Web libero



Oltre diecimila cittadini hanno aderito alla petizione contro l’articolo 7 del decreto Pisanu, quello che rende impossibile lo sviluppo delle reti in Italia, molti politici hanno aderito sia di destra che di sinistra ed anche di centro, quindi c’è stata un’adesione bipartisan, perchè la libertà digitale è un patrimonio di tutti.

Sono scesi in campo, inoltre, due ex ministri del centro sinistra Gentiloni e Lanzillotta, firmatari di una proposta di legge con il finiano Barbareschi e l’Udc Rao che insieme ad altri parlamentari hanno aderito all’appello on-line per il wi-fi libero, è il momento di dire basta alla misura capestro che obbliga i gestori di un pubblico esercizio con accesso alla Rete senza fili a richiedere una licenza e ad identificare con un documento d’identità chiunque utilizzi la connessione, per lasciare la traccia in un archivio cartaceo di tutti i siti visitati dai clienti.

Una iniziativa di questo tipo non si riscontra in nessun altro paese democratico , originareamente fu pensata con finalità antiterrorismo, ma non è presente nemmeno negli USA dopo l’11 Settembre.
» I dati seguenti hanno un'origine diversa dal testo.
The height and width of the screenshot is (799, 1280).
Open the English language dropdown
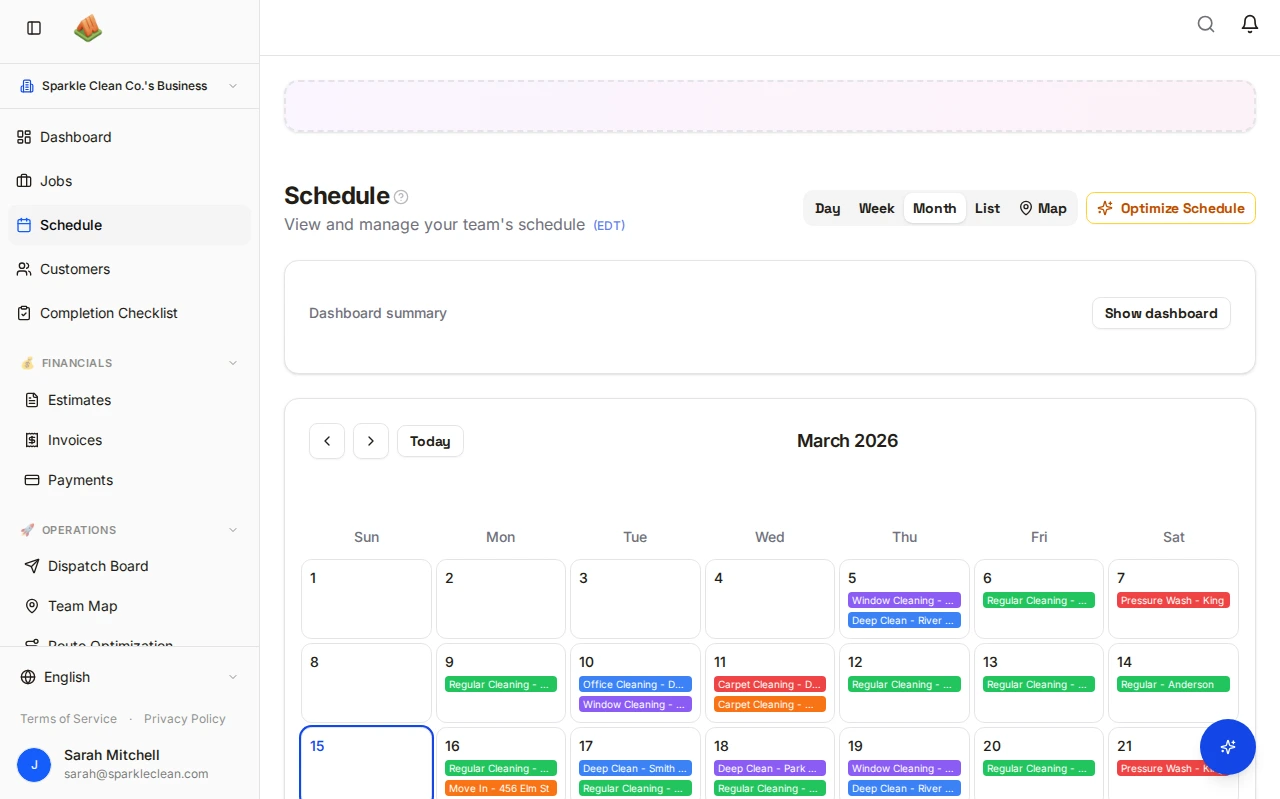click(129, 677)
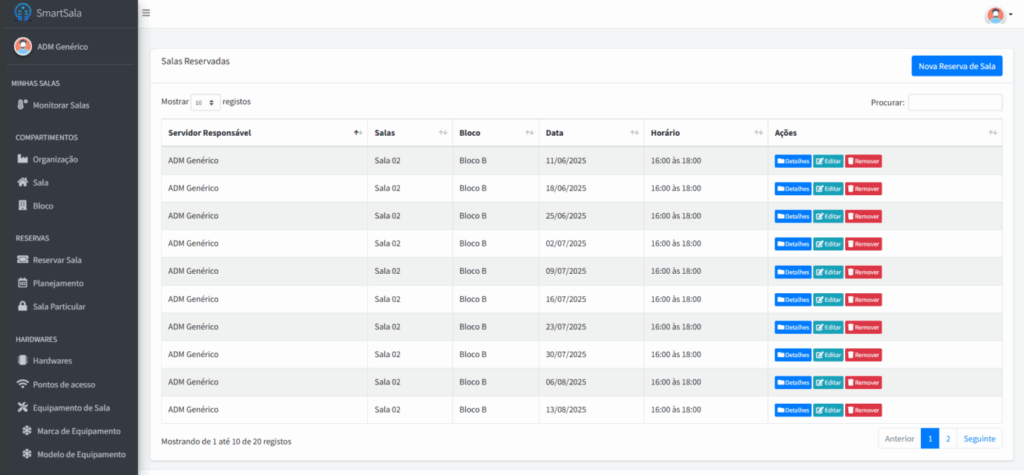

Un decreto del genere blocca lo sviluppo della rete e fa scendere l’Italia in zona retrocessione in tutti gli indici internazionali di connettività, sembra una norma anacronistica , perchè l’accesso a Internet tramite un documento di riconoscimento non blocca certo i terroristi.

Comunque si resta in attesa di una dichiarazione del ministro dell’interno Maroni, perché il suo predecessore Pisanu, padre appunto del decreto, ha dichiarato che questa legge è ormai superata perchè le esigenze di sicurezza sono mutate e l’accesso a Internet deve essere facilitato.